W proletariackiej ojczyźnie luksus istniał, był jednak, jak prawie wszystko, bardzo reglamentowany. Poczuć go mogli jedynie nieliczni wybrani. I korzystali ze swoich przywilejów bez zahamowań.
Równość? Kompletna fikcja
Zgodnie z orwellowską maksymą o „równych i równiejszych”, niektórzy obywatele Polski Ludowej zasługiwali na nieco więcej. Choć oficjalna propaganda piętnowała przedwojenne rządy panów, porównywała wystawne życie elit do ubóstwa uciskanego ludu, to jednak niektórzy ówcześni decydenci nie mieli skrupułów w korzystaniu z dobrodziejstw, jakie dają ważne stanowiska w państwie.
Staszek Staszewski w Kołysance Stalinowskiej śpiewał o popularnej Scotch Whisky, na którą musieli pracować piekarze, szewcy i zduni. Gdyby jednak chodziło tylko o butelczynę szlachetnego trunku…
Towarzysz Cyrano
Za symbol dekadencji komunistycznej wierchuszki dwóch powojennych dekad PRL uznaje się Józefa Cyrankiewicza, wieloletniego premiera komunistycznego rządu. W książce Andrzeja Klima pod tytułem „Jak w kabarecie. Obrazki z życia PRL” czytamy, że:
Był królem życia, miłośnikiem pięknych kobiet, szybkich samochodów i dobrego jedzenia. Czyli tego wszystkiego, co w rozumieniu Gomułki było synonimem kapitalistycznego zgniłego Zachodu
Co ciekawe, Cyrankiewicz, ze swoimi upodobaniami nie najgorzej odnajdywał się pod skrzydłami Władysława Gomułki, który akurat znany był z ascetycznego stylu życia. Według mnie Cyrankiewicza złamał obóz – tłumaczył podopiecznego Towarzysz „Wiesław” – Cyrankiewicz wyszedł z Oświęcimia ze złamanym kręgosłupem moralnym i politycznym, z jednym tylko pragnieniem: żyć, używać – dodawał.

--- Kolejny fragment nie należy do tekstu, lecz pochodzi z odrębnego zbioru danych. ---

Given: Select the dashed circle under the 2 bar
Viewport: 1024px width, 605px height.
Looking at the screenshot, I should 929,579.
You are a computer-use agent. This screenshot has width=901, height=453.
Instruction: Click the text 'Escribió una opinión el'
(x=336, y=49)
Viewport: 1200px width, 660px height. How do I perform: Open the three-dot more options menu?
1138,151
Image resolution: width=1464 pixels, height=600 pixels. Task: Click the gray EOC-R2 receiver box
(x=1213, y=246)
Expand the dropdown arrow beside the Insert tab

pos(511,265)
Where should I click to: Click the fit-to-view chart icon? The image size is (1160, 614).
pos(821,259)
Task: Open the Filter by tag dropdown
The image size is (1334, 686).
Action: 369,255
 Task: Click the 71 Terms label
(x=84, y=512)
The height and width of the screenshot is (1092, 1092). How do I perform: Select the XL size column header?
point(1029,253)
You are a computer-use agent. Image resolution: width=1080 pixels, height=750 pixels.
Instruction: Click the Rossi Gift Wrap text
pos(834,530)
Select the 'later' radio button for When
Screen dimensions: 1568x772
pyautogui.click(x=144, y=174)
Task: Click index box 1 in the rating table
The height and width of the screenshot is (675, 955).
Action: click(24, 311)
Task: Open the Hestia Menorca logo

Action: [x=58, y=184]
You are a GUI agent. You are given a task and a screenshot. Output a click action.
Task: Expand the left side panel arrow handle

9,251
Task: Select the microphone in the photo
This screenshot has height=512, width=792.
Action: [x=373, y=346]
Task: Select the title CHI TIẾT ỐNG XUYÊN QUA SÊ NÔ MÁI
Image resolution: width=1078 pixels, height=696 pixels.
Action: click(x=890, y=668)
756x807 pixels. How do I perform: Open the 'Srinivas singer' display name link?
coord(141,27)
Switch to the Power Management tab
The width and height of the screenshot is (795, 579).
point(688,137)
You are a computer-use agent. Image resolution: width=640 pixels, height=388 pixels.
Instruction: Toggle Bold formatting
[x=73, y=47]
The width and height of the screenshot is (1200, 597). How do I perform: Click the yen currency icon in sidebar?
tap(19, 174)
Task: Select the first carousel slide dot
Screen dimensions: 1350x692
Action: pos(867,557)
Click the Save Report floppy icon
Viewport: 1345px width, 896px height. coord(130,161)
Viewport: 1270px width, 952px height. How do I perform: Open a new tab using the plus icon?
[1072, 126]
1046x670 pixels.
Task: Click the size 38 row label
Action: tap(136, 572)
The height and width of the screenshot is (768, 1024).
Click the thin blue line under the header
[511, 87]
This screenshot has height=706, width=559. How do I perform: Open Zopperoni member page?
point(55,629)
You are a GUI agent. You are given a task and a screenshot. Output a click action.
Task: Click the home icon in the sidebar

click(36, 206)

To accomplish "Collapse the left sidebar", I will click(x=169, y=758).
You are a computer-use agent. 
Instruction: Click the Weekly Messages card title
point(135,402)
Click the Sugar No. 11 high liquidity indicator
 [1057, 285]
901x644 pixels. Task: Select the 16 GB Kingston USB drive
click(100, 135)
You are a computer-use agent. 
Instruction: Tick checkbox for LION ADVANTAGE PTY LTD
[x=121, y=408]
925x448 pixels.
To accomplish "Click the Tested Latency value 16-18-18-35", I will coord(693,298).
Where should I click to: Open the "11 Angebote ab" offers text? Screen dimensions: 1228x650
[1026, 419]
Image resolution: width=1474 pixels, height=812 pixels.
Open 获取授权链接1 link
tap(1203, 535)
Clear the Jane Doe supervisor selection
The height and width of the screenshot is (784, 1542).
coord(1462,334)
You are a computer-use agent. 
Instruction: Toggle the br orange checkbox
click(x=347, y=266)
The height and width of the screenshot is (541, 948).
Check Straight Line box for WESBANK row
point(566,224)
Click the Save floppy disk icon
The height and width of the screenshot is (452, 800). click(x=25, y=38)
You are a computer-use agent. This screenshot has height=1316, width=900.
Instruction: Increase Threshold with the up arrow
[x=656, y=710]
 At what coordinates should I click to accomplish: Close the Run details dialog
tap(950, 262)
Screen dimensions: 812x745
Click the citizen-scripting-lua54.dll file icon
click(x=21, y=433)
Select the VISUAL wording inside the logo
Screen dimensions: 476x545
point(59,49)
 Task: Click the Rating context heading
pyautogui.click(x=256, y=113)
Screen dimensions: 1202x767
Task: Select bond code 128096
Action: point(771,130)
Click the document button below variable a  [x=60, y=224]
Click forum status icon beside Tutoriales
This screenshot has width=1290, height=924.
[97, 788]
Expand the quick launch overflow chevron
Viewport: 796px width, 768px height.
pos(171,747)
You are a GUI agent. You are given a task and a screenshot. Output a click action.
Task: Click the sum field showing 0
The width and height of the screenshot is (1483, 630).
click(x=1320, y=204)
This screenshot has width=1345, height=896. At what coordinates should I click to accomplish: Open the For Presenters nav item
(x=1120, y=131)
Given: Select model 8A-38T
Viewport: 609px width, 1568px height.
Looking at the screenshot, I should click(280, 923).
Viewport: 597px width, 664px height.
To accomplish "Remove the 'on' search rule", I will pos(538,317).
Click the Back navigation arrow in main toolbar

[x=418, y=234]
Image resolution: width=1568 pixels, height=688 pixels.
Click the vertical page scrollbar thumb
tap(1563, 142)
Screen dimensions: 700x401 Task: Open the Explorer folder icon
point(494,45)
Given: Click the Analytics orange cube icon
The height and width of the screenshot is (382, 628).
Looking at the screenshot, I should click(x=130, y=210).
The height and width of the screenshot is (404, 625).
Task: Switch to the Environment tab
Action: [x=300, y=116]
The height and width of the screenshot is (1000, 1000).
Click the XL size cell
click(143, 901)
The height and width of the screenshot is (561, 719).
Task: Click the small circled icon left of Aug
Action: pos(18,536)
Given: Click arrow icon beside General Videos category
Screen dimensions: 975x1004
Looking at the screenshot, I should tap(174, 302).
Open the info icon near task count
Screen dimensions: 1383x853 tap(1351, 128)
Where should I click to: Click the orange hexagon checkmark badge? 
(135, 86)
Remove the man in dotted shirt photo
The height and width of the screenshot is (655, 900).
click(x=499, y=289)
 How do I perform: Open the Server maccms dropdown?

Nie mylił się. Józef Cyrankiewicz, były więzień obozu w Auschwitz, prowadził hulaszczy żywot, przypominający wprost największych przedwojennych birbantów. Kochał kawiarnie, podrywał kobiety, ciągnęło go do ludzi teatru – gdzie uwiódł swoją drugą żonę, wybitną aktorkę Teatru Polskiego, Ninę Andrycz. Aby sprostać oczekiwaniom kapryśnej diwy, przeprowadził się do luksusowej rządowej willi w Alei Róż.
Kaszanka zamiast kawioru
Cyrankiewicz musiał się jednak kryć ze swoimi zamiłowaniami do wystawnego życia, bojąc się gniewu Gomułki. Dowodzi tego historia, zacytowana we wspomnianej książce Andrzeja Klima:
Podobno podczas jednego z pobytów Cyrankiewicza w rządowym ośrodku w Łańsku zjechał tam również Gomułka. Cyrankiewicz natychmiast kazał ukryć frykasy: zniknęły kawior, łosoś i francuski koniak, a pojawiły się kaszanka, ser i kawa zbożowa. I to niejedyny wypadek, kiedy premier maskował przed pierwszym sekretarzem swoje sybaryckie upodobania.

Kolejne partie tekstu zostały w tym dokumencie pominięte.